Added Dockerfile and single-task WDL for baseline amplicon SNP calling parasite pipeline. #40

Closed samuelklee closed 4 years ago

samuelklee commented 4 years ago

Very basic port of Stage 1, Step 3 of the amplicon SNP calling parasite pipeline. Adds a Dockerfile (for a conda environment that contains all necessary tools), a single-task WDL, and a test JSON.

Note that the test JSON points to a CRAM and a VCF (containing targets for collecting pileups) which have been "lifted over"---i.e., in contrast to files produced by the original pipeline, which performed alignment to a reference containing separate contigs for each panel target, these files are with respect to the full reference.

In putting this together, I discovered other issues in upstream steps that may need to be corrected (in addition to aligning against the full reference) before we can run GATK/Picard-based comparisons against this baseline. For example, Step 2 does not produce a valid CRAM file according to Picard ValidateSamFile. There are also some issues with unmapped/split reads that I'd like to understand.

We can fix up things and/or reorganize things as we move along, this is just to get us started.

Closes #37.

samuelklee commented 4 years ago

Just noting, after today's discussion we can probably move forward by just trying to relax downstream validation stringency (at least for now---the invalid reads may actually cause some tools to fail, in which case we do need to go back and reexamine demultiplexing/alignment).
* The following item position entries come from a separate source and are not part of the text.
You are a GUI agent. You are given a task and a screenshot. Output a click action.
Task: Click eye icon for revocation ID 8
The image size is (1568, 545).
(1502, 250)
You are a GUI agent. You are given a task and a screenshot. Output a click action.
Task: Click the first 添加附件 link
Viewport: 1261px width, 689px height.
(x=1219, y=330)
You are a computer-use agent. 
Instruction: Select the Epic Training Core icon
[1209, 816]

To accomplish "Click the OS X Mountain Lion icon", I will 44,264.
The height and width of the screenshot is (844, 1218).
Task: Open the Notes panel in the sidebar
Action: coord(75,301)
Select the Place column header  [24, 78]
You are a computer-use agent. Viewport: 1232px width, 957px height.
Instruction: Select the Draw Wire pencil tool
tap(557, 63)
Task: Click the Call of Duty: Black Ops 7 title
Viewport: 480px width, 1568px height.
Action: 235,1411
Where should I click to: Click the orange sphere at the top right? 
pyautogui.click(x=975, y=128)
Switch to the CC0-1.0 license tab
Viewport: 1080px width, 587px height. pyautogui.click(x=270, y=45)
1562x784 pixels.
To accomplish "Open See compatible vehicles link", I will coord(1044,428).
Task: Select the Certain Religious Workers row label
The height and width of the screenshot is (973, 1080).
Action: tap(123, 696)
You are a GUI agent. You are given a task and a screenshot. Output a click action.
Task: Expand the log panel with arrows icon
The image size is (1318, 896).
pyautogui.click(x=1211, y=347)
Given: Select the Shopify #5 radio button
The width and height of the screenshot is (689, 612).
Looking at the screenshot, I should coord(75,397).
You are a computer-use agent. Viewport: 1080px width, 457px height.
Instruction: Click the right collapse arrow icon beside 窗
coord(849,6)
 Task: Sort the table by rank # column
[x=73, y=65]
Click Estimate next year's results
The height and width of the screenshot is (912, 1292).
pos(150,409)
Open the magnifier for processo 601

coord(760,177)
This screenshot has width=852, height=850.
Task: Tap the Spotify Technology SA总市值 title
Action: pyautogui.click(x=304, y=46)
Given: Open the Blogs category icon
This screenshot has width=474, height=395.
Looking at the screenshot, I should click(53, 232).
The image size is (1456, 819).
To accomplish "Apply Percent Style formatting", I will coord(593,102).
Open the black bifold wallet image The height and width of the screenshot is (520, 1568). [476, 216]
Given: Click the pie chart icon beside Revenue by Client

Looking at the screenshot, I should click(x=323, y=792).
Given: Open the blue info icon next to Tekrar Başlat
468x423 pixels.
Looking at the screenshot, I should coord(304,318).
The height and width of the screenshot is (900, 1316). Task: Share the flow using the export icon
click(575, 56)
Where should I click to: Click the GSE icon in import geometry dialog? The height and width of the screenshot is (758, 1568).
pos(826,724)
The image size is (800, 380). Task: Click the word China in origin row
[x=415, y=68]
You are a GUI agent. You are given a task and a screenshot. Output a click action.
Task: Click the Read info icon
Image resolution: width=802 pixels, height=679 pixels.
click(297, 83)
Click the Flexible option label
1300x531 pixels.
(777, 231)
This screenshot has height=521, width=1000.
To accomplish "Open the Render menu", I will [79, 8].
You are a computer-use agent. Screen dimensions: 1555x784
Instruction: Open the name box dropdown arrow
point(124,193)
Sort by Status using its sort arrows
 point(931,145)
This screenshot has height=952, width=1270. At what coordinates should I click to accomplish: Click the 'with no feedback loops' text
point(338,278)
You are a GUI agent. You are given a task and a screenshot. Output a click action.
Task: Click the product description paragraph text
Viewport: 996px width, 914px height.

But I will continue investigation of the issue with the unmapped/split reads to make sure it is indeed a separate one. So the next step will be to run M2 out of the box.

samuelklee commented 4 years ago

Thanks @fleharty! @JonKeatley112 any comments?

fleharty commented 4 years ago

@samuelklee When you run this, do you use the methods cromwell server?

samuelklee commented 4 years ago

I set up a Terra workspace (broad-firecloud-dsde/malariagen-dev) just to double check that it ran on the cloud successfully. It only takes a few minutes to run either there or locally.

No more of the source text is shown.